Callous that the income tax exemption is raised by a mere $10,000 or $120,000 annualized. I don’t think that that makes much of a difference. It would have been fair and balanced, and considerate, too, to deliver an exemption representing an increase of at least $25,000 monthly, or $300,000 annually. There is a difference-maker and one that casts a wider net, a level closer to a beefed-up exemption closer to $1,250,000 annually would have been more acceptable. Regarding those in their silver years, pensioners, that $3,000 monthly increase is another insult heaped upon a section of Guyanese (some 10% of the population) who could use any helping hand they are able to grab. I thought that if $10,000 monthly was too high in one leap, then $5,000 would make the cut. Clearly, the PPPC Government searched long, and looked hard, for ways to kick then stick it to those Guyanese who are down and almost out.
There was talk of cost-of-living ease, compliments of a vigilant and neighborly government that is there in a time of stress, and if monthly farmers’ markets are the best that the PPPC Government can come up with, its leaders and driving forces should hang their heads in shame, except that they have none left.
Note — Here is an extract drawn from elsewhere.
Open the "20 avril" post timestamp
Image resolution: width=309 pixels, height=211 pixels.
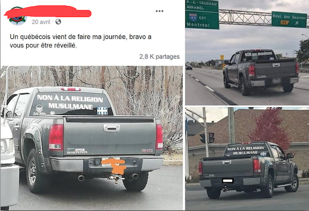41,22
Somehow, monthly markets sound to me like those KSI (Knowledge Sharing Institute) concoctions that Burnham came up with, and created quite a stir. Removing hustling, possibly exploiting ‘middlemen’ with mystery mechanisms and new men conveys to me replacing one pack of schemers and gougers with another, maybe one more affiliated and controlled, and empowered to do their own obscene dances before needy Guyanese.
If the PPPC Government and its leaders are sincere about spiraling cost of living pressures, don’t demean the Guyanese people further, look for ways to offer them genuine eases that register with them, where such count, as in the pocket and a little more to spend; forget about saving, just to spend and get by. Like a reasonable reduction in VAT, to nothing above 10%. Like a greater increase in the excise tax on gasoline than what was offered. Like a larger child education credit, or a six-figure deduction for each child. And these are just a start. This is what matches the projections of being a nation with the highest GDP in the world. Whoever came up with these so-called relief measures for the smaller man and woman, and their dependents, should be hanged in effigy, and then publicly drawn and quartered.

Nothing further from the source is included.